▸ What is expected
Copy out the entries below exactly as they stand, but only from the line containing "The height and width of the screenshot is (551, 980)." through the line containing "Viewport: 560px width, 392px height.".
---------------
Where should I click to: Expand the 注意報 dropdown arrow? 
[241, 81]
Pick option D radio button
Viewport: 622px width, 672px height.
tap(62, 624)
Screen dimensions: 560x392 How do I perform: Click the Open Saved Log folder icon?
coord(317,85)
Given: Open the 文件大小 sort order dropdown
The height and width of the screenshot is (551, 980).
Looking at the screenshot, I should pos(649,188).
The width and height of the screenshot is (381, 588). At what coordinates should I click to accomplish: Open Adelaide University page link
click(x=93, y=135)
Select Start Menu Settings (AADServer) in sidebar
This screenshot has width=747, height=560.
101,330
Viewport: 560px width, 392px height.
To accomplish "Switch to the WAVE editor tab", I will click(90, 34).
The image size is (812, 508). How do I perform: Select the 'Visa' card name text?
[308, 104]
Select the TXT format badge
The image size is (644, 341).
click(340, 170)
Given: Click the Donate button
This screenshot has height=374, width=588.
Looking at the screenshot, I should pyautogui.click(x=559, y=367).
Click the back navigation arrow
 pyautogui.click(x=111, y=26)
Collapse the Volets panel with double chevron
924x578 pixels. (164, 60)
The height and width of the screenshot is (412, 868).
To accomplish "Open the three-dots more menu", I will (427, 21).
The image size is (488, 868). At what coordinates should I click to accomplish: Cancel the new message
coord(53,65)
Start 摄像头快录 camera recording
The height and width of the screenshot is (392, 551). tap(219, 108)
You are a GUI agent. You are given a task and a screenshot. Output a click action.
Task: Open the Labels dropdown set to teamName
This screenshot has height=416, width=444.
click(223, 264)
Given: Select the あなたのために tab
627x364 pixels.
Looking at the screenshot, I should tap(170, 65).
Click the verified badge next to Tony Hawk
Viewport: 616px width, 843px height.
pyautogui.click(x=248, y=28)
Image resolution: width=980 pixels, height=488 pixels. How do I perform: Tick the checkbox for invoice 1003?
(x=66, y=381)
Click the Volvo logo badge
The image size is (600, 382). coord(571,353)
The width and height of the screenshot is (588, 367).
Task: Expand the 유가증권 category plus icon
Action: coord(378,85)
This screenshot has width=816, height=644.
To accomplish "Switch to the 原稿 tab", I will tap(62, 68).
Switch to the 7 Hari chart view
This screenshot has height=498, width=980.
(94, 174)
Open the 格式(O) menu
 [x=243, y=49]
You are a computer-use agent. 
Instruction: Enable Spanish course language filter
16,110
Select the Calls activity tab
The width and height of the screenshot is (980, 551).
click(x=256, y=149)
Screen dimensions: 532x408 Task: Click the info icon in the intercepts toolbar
---------------
▸ Your solution
The height and width of the screenshot is (551, 980).
Looking at the screenshot, I should pos(649,188).
The width and height of the screenshot is (381, 588). At what coordinates should I click to accomplish: Open Adelaide University page link
click(x=93, y=135)
Select Start Menu Settings (AADServer) in sidebar
This screenshot has width=747, height=560.
101,330
Viewport: 560px width, 392px height.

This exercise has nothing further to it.